READING TEXT
Sadly, regular fuzzing would not have discovered this vulnerability. If it were actually exploitable, at least one way to trigger it would involve setting several distinct bytes in the input to very specific values. And even the best current generation fuzzers cannot trigger any behavior that requires changing more than one byte simultaneously, except in rare cases or if you explicitly tell what consecutive byte strings it should try. And there is nothing in the code that would guide the fuzzers to these specific values.

Even if fuzzers did discover such an input by random chance, they would not have recognized it as a vulnerability, unless you do either of these things:

  • Fuzz your code under memory sanitizer (not to be confused with address sanitizer), which is impossible for any crate that links to C code and is compatible with only one fuzzer — AFL, and only in its slower stdin mode (possibly honggfuzz too in its slower binary-only instrumentation mode, but I haven’t checked).
  • Create a fuzz harness that decodes the same input twice and verifies that the output matched, and somehow ensure that the memory allocation was not reused. AFAIK Rust’s default jemalloc allocator can reuse allocated memory, so you're probably again limited to AFL in stdin mode.

This just goes to show that fuzzing unsafe code does not actually guarantee absence of bugs.

Safe Rust, however, does guarantee absence of memory errors that lead to arbitrary code execution exploits and other unspeakable horrors. So let’s use it.

GOAL OF THE EXERCISE
Output the passage about fuzzing unsafe code word for word, starting at "Safe Rust, however, does" and ending at "let’s use it.".

DATA EXTRACT

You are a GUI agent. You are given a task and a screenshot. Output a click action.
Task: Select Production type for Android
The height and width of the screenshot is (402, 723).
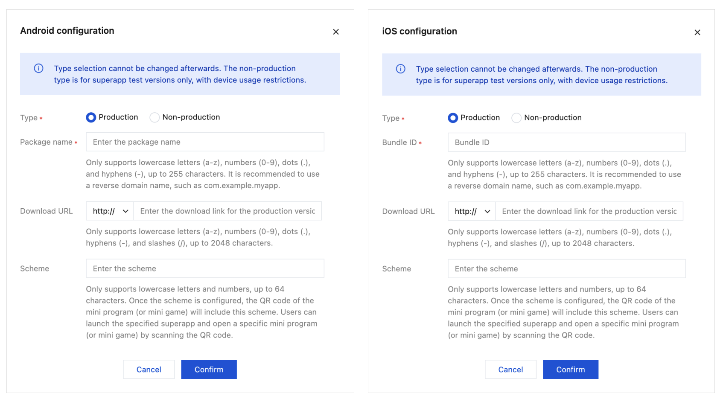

WRITTEN ANSWER
Safe Rust, however, does guarantee absence of memory errors that lead to arbitrary code execution exploits and other unspeakable horrors. So let’s use it.